To be perfectly honest, it has been a hard four years to share this country with you. The 2016 election happened just weeks after I was appointed, so all my time here has been during the term of an intemperate, dishonest, bullying leader who abuses women and mocks those with disabilities. Who has presided over a time in politics that has seen women’s rights and gay and trans rights attacked, immigrant children caged, and white supremacy move toward the mainstream. I pray that Donald and Melania make a full recovery from COVID 19. I also pray for a change of heart so all leaders in this country heed God’s words: “Woe to him who builds his house by unrighteousness, and his upper rooms by injustice;”
And woe to us when we do the same! We may not be called to embrace poverty as Francis did, but we are unequivocally, inescapably and repeatedly called to embrace the poor. And poor here has a wide meaning, as wide as the ways our world oppresses those without power. The poor are obviously those who are unhoused here on our streets, as well as those families whose ability to pay for both rent and food is fragile. But they are also those robbed of their birthright to be seen and treated as full human beings, equal to any and every other person – that includes black, indigenous and people of colour. That includes LGBTQ people. That includes women.
May America, and all the world, understand what true religion is, what true Christianity is. Not to wave a Bible or try to control people’s sexual behaviour. Not to denounce those who understand God differently. Not to uphold family values and yearn for a return to the 1950s. But this, this – to judge the cause of the poor and the needy. Then it will be well. Then we will truly know God. This is what it means to be church. This is what it means to be Grace Cathedral – to know God through knowing the oppressed. To love God through loving the oppressed. To reimagine church, and to tell the Christian story, so that all may receive God’s loving gift of rest.
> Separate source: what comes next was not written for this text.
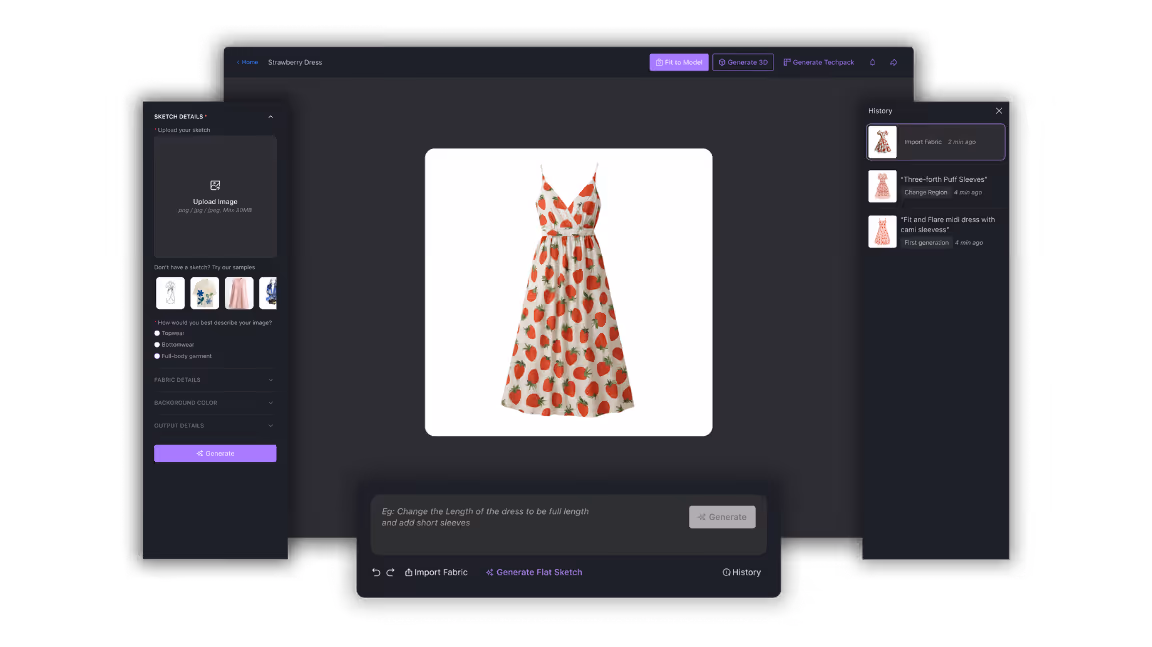Viewport: 1152px width, 647px height.
Task: Select the pink dress sample swatch
Action: click(x=240, y=292)
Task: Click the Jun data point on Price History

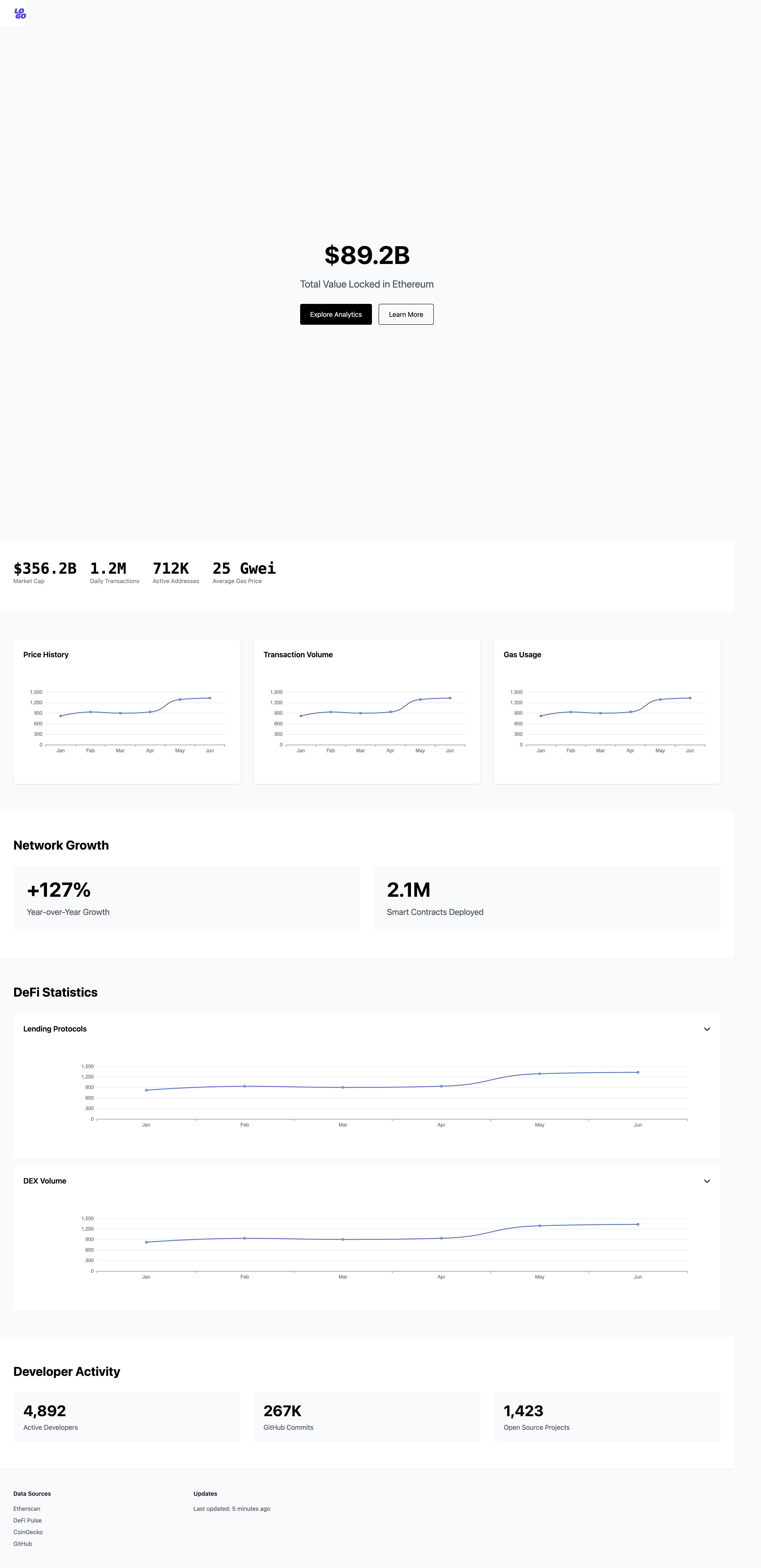Action: coord(210,698)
I am so thankful to you all for welcoming me among you four years ago. For sharing this beautiful, complicated city of St Francis with me. May you all know yourselves beloved of God, worthy of rest, and held close in the loving arms of the divine. May you all know yourselves called to bring God’s justice to bear in this city, this nation and beyond. And also know that, wherever I am, Grace Cathedral will be held here, deep in my heart.